PROBLEM DETAILS: Locate the word "will" in the material, then show every line that holds it.
———
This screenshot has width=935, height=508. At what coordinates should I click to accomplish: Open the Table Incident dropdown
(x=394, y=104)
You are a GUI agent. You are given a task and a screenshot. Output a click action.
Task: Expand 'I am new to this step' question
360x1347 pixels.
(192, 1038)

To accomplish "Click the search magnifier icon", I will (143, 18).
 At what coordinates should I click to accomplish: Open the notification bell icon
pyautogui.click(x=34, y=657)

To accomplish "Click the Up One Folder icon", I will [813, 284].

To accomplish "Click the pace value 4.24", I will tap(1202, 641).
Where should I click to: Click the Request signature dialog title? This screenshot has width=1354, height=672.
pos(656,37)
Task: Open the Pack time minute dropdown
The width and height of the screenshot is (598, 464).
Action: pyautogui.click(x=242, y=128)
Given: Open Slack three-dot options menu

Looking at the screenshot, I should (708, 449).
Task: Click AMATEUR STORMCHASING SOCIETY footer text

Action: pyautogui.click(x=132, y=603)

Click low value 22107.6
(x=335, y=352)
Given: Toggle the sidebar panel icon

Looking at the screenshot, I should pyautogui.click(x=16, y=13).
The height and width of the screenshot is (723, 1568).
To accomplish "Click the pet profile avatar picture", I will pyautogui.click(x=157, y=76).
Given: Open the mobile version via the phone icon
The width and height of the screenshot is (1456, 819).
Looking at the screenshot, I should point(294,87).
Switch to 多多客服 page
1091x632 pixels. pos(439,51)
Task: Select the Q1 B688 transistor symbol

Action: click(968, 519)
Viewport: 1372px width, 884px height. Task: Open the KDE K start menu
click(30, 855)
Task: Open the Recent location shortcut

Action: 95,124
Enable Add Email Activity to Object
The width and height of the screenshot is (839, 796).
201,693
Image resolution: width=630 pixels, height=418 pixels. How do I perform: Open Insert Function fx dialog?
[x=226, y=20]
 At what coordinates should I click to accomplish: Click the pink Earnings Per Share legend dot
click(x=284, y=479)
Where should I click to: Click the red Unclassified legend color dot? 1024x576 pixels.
———
TASK RESULT:
To accomplish "Click the search magnifier icon", I will (143, 18).
To accomplish "Click the Up One Folder icon", I will [813, 284].
To accomplish "Click the pace value 4.24", I will tap(1202, 641).
To accomplish "Click the pet profile avatar picture", I will pyautogui.click(x=157, y=76).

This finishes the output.